Above is a pair plot of LA home prices includes four variables, arranged in a grid of panels. Each panel provides insights into different aspects of the data.
Diagonal Panels
Panels along the diagonal show the distribution of variables. For categorical variables, like city, the distribution is displayed as a bar plot.
Continuous variables, such as number of beds, price, and area, are shown with histograms.
Off-Diagonal Panels
Panels off the diagonal reveal the relationships between pairs of variables. Continuous variable pairs are represented by scatter plots, showing their correlation. For instance, a scatter plot might show the relationship between the number of beds and area, with a correlation value indicated.
Categorical and Continuous Variables
When one variable is categorical and the other is continuous, the plot includes a box plot and a histogram. For example, the box plot shows prices by city, and the histogram represents the same data.
Correlation Heatmaps
Pair plots are useful for quickly exploring datasets. For datasets with many continuous variables, a correlation heatmap, a variant of the pair plot, offers a more compact and scalable alternative.
Correlation heatmaps display the relationships between continuous variables using color rather than numbers. They are useful for comparing a large number of variables.
Heatmap Example
In a customer satisfaction survey dataset, the correlation heatmap reveals strong relationships between various product features. Bright red areas indicate high correlation among price-related aspects.
Reference: Rossi, Allenby, and McCulloch (2005). Bayesian Statistics & Marketing
Parallel Coordinates Plots
For datasets with many continuous variables, parallel coordinates plots are effective for understanding relationships or grouping data into clusters.
Above is a parallel coordinates plot shows multiple variables, including the human development index score, with each line representing a country. Variables are plotted along the x-axis, and the y-axis ranges from the lowest to the highest value for each variable. Splitting the data by continent can reveal patterns.
By segmenting the dataset by continent, distinct patterns emerge. For example, South American countries show consistent metrics, while European countries have high values across all metrics. African countries display low GNIs with a broad range in other metrics. This plot allows for easy comparison of many variables simultaneously.
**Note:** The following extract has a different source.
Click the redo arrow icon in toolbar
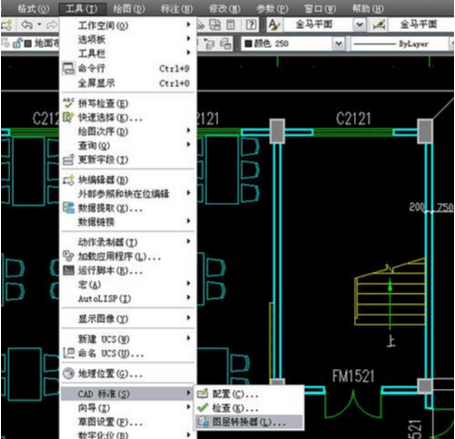click(x=51, y=25)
Case Study: Fatty acid levels in olive oils
This dataset contains fatty acid levels from olive oil samples sourced from six different regions in Italy. Each line in the plot corresponds to a single oil sample. Because the region is a categorical variable, there are six parallel coordinates plots, with one plot for each region.
Reference: Graphics of large datasets
Observations:
- Sardinian oils have low elcosenoic acid and high linoleic acid levels.
- Calabrian oils show a wide range of elcosenoic and stearic acid levels.
- Northern oils have high oleic acid levels.